Lamborghini’s path is more binary. Every car you can order from Sant’Agata Bolognese today carries electric motors and a battery pack. That is a deliberate strategic choice, and the Red Dot sweep offers external validation that the design team managed the integration without compromising the brand’s visual aggression. Hybrid components add weight, require cooling, and demand packaging space that can distort proportions. Winning design honors with all three models suggests Centro Stile solved these problems early and comprehensively.
For current owners and prospective buyers, this matters in a practical sense too. Lamborghini’s confidence in its hybrid architecture extends beyond design awards. Road & Track reports that the brand now offers up to 10 years of extended warranty coverage on the Revuelto, Temerario, and Urus SE.

Behind the Design: Centro Stile’s Vision
Mitja Borkert, Lamborghini’s Design Director, framed the awards as validation of the Centro Stile team’s work. Lamborghini says its in-house design department has been operating for over two decades, developing every model internally from the first sketch forward.
“Our goal is to give adrenaline a shape and make every car instantly recognizable, even from a distance. Each and every detail has to speak the language of Lamborghini, so that it is unequivocal, even when isolated from its context.”
Borkert’s comment about recognizability “even when isolated from context” is worth unpacking. Achieving that coherence while adapting to three completely different architectures and three different hybrid powertrain layouts is precisely the kind of design discipline that awards programs like Red Dot exist to recognize.

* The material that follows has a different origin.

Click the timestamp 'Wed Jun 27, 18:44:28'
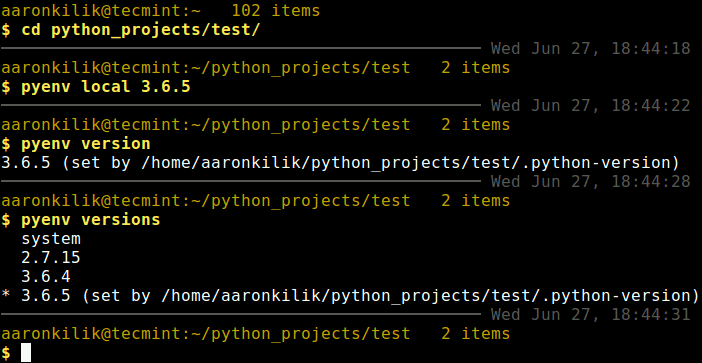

Overhead shots of the Centro Stile workspace show designers sketching Lamborghini concepts by hand before those forms translate into the sculpted surfaces visible on the production cars.
Design awards do not sell cars on their own. The specific jury feedback for the Temerario and Urus SE awards remains unpublished, and Lamborghini’s press materials do not detail exactly which design elements the Red Dot panel singled out for each model.